Com variantes mais transmissíveis, vacina não é mais a bala de prata. As outras camadas de proteção ainda serão necessárias
Eduardo Kokubun-Unesp
"O coronavírus está aqui para ficar", dizia o título de matéria publicada na revista Nature de 16 de fevereiro de 2021. A frase expressava a opinião de quase 90% dos pesquisadores entrevistados pela revista. A Covid-19 se tornaria endêmica, porém cada vez menos perigosa. Passados seis meses, com a vacinação avançando e a chegada de variantes mais transmissíveis, tudo indica que teremos que conviver por muito tempo com a Covid-19.

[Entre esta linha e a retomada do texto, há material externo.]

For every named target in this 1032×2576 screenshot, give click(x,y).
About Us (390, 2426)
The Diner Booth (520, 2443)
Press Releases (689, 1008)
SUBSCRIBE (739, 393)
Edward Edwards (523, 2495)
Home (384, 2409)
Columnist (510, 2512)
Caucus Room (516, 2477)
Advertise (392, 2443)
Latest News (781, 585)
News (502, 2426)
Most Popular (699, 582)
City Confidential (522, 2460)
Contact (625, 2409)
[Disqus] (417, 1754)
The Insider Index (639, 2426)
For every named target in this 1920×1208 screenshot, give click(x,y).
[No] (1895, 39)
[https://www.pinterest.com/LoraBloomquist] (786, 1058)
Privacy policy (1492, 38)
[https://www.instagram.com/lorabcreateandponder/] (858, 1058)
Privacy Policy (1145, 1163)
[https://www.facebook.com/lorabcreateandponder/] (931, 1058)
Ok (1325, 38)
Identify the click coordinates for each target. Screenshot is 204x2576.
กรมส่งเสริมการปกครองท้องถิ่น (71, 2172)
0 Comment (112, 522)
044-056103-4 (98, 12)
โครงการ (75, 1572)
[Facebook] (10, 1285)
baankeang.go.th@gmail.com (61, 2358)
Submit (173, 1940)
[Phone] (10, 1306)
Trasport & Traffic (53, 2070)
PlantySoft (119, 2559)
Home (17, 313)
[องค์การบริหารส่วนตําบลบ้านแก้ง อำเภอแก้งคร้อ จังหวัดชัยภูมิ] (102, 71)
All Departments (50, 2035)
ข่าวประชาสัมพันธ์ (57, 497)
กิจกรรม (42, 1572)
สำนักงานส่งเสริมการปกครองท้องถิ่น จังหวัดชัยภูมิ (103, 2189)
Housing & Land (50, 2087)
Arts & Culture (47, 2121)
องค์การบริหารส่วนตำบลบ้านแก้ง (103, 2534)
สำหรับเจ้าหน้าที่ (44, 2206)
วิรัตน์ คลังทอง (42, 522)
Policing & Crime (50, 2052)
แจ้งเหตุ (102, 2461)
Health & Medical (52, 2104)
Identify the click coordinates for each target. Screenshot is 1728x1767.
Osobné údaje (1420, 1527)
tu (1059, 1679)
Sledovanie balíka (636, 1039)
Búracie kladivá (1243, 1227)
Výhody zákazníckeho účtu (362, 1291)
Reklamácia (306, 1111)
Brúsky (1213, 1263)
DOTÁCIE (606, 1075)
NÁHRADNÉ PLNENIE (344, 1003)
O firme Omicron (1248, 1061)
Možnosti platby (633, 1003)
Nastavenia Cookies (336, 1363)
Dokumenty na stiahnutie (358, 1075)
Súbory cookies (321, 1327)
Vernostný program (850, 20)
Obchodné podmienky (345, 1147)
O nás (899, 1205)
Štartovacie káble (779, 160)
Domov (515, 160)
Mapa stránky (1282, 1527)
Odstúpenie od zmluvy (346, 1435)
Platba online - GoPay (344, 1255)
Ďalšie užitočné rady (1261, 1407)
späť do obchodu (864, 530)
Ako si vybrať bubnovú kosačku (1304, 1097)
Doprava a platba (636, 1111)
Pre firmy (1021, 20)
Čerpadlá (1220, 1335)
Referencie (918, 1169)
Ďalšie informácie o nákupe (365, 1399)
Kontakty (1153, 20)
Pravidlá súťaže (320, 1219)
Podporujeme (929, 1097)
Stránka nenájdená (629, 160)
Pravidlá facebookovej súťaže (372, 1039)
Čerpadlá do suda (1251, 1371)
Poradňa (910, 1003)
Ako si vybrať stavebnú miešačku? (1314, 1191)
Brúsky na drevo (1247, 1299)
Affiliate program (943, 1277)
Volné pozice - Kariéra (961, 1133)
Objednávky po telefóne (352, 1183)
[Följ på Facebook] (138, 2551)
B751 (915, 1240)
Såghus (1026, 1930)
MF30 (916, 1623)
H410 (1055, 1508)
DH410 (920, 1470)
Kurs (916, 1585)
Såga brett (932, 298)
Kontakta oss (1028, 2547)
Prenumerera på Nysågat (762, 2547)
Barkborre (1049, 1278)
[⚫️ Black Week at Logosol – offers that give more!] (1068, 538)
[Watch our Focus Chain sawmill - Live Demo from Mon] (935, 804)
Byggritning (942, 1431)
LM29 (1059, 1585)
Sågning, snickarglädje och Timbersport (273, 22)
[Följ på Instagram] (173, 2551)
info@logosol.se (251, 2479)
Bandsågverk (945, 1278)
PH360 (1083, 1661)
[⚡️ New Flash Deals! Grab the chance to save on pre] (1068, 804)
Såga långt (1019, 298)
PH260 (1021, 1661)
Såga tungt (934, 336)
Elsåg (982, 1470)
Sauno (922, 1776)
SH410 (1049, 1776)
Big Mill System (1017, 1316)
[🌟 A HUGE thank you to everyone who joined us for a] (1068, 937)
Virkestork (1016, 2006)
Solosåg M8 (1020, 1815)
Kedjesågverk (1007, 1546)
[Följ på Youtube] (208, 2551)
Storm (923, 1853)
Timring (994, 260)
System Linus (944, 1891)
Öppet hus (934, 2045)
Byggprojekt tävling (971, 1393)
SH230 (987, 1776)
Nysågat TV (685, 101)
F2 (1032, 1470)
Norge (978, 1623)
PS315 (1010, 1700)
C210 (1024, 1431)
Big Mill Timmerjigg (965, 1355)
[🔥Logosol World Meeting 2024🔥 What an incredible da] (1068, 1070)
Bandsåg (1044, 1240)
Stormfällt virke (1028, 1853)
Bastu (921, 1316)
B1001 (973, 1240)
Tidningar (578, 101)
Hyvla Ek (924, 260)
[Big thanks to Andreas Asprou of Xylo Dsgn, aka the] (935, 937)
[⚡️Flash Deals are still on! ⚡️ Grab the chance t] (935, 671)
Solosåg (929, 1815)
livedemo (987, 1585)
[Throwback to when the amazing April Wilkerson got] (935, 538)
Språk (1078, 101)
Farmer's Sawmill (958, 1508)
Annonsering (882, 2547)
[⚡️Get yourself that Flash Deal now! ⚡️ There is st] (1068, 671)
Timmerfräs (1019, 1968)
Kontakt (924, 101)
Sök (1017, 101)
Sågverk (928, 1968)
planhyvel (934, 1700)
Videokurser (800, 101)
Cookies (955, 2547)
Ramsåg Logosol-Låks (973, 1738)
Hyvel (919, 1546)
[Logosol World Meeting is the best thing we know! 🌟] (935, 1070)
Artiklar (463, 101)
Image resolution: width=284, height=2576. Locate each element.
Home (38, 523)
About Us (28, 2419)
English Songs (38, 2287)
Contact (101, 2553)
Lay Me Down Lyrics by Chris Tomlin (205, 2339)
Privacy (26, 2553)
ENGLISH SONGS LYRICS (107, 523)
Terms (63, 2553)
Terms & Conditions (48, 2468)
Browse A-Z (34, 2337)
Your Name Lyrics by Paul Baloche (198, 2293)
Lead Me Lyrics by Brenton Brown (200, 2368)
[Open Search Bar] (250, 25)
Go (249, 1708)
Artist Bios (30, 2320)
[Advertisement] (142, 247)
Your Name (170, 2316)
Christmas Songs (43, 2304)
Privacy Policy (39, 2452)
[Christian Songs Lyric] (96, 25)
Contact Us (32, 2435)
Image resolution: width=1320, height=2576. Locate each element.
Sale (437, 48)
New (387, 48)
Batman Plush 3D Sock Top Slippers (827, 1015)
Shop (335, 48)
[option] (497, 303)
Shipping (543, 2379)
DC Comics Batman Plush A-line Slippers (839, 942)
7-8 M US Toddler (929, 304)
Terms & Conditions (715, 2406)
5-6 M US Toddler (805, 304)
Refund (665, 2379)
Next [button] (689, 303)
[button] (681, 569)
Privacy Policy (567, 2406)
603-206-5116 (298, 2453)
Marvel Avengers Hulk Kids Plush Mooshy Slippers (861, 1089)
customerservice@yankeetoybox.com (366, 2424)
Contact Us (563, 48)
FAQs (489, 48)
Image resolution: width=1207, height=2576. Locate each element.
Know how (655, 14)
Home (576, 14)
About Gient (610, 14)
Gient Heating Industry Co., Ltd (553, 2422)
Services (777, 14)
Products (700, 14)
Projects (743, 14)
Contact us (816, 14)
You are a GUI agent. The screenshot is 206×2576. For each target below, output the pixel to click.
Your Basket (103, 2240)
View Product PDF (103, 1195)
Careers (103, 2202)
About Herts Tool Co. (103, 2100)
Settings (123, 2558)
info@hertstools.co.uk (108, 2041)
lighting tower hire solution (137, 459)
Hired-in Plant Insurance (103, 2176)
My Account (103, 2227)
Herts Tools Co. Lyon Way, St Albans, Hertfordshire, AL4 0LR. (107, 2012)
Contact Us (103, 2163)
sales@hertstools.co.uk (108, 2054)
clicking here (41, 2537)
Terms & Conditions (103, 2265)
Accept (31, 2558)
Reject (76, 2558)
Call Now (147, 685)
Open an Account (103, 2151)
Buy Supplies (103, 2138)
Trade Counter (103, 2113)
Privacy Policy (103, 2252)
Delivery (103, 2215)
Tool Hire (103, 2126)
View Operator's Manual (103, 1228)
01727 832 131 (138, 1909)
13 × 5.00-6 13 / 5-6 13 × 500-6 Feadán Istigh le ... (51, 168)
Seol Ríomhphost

A doença é considerada ainda pandemica por causa de sua ampla disseminação mundial, com uma velocidade de transmissão muito alta, disseminação explosiva em curto período de tempo, alta contagiosidade e baixo nível de imunidade. Ela poderia ser extinta quando um número suficiente de pessoas adquirisse imunidade ou por terem adquirido e recuperado da doença, ou por serem vacinados. A proporção de pessoas com imunidade é estimada conhecendo-se o número básico de reprodução R0 (R zero) pela fórmula:
% imunizados = 1 - 1/R0
O R0 representa o número de pessoas que um contagiado pode infectar, quando não há pessoas imunizadas e sem qualquer medida de proteção contra a infecção. Com a variante ancestral, as estimativas de R0 variavam entre 2 e 3. Se tomarmos o número intermediário R0=2,5, seria necessária a imunidade de 1-1/2,5=1-0,4=0,6 ou 60% das pessoas.
Um vírus com maior R0 exigirá maior proporção de vacinados para alcançar a imunidade rebanho da população. É nesse ponto que o aparecimento da variante delta mudou completamente o cenário: estima-se que o R0 situa-se entre 6 e 9. Portanto, para extinguir uma pandemia com a variante delta, digamos com R0=8, será necessário imunizar 1-1/8=87,5% da população.
Esses cálculos partem do pressuposto que a vacina utilizada tem eficácia de 100%, a imunidade adquirida não se reduz com o tempo e também que não há reinfecção. Como nenhuma vacina contra a covid-19 ou qualquer outra doença tem 100% de eficácia, é necessário aplicá-la em mais pessoas. Com o exemplo da variante delta de R0=8, a imunidade rebanho será alcançada se toda população estiver imunizada com vacina de 87,5% de eficácia ou maior.
Para complicar ainda mais, há evidências de que a imunidade contra a Sars-Cov-2 diminui com o tempo. Além disso, há reinfecção tanto em pessoas que adquiriram a doença e também em vacinados. Para compensar seria necessário vacinar mais pessoas para além de 87,5%, meta que é considerada impossível por especialistas.
Isso não significa que as vacinas não funcionam. Pelo contrário, a redução no número de casos, de ocupação de leitos e de óbitos mostram que as vacinas cumprem o que prometem. Reduzem drasticamente as consequências mais graves da doença. Porém, nas condições atuais, é pouco provável que o Sars-Cov-2 seja totalmente extinto. Deverá circular ainda, adoecendo pessoas com menor gravidade, com surtos mais controlados, menos explosivos, tornando-se endêmica.
O controle da transmissão do novo coronavírus requer várias camadas de proteção, nenhuma delas perfeita. Elas foram necessárias numa primeira fase para achatar a curva de transmissão e preparar o sistema de saúde para enfrentar a doença. Na segunda fase da vacinação que está em curso as fatias de proteção estão sendo necessárias para potencializar a ação do imunizante e reduzir o aparecimento de variantes. O Brasil, com apenas 25% da população completamente imunizada está nesta fase, longe ainda dos 60% ou 87,5% necessários. Porém, o vírus mutante criou um cenário onde a vacinação deixou de ser a sonhada bala de prata: mais esperto e ágil do que a ciência, evoluiu para não ser extinto pelos imunizantes.
Na próxima fase teremos que conviver ainda com o vírus que vem pelo ar que respiramos, já que a proteção da vacina será insuficiente para bloquear a propagação. Será necessária uma estratégia para a covid endêmica, incorporando parte dos hábitos da pandemia, como a higienização e etiqueta respiratória. Os ambientes onde vivemos precisarão ser adequados, dando maior atenção à salubridade do ar que respiramos. Por enquanto, não é saudável viver como vivíamos até 2019.